Exercise requirements>
The result should be the lines from the one holding "The width and height of the screenshot is (441, 330)." to the end of the records below, repeated exactly. No pictures.

Data>
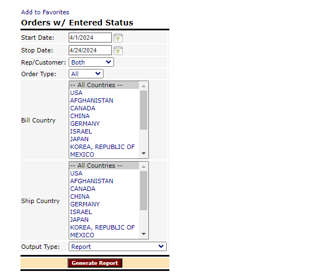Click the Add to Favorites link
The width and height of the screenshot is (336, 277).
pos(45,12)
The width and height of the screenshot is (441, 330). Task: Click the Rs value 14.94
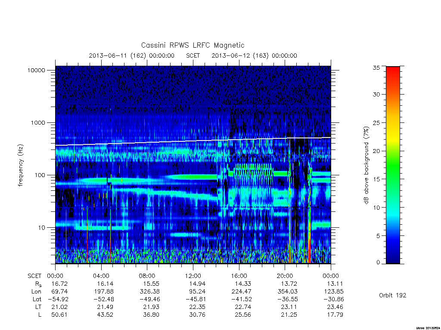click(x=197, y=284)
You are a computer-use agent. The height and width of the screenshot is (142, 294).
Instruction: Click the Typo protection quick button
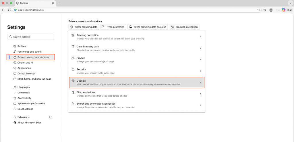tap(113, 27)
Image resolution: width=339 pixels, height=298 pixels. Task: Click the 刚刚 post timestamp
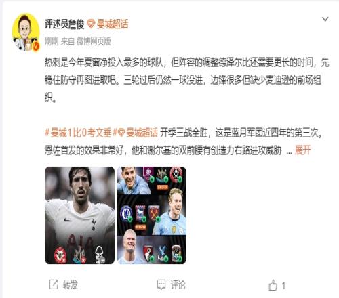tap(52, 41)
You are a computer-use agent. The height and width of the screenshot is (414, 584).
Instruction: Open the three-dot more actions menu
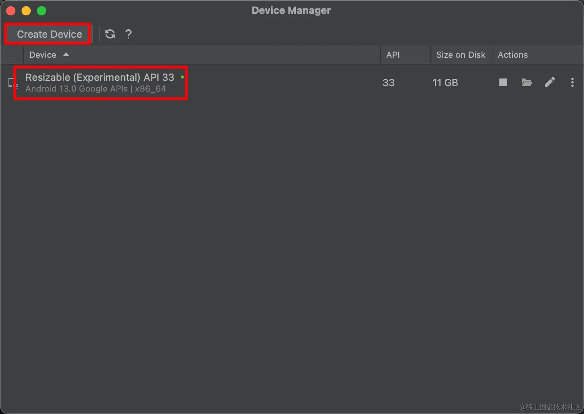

Reply to the exercise>
The width and height of the screenshot is (441, 330). Task: Click the Rs value 14.94
click(x=197, y=284)
You are a computer-use agent. The height and width of the screenshot is (142, 294).
Instruction: Click the Typo protection quick button
tap(113, 27)
Image resolution: width=339 pixels, height=298 pixels. Task: Click the 刚刚 post timestamp
tap(52, 41)
You are a computer-use agent. The height and width of the screenshot is (414, 584).
Instruction: Open the three-dot more actions menu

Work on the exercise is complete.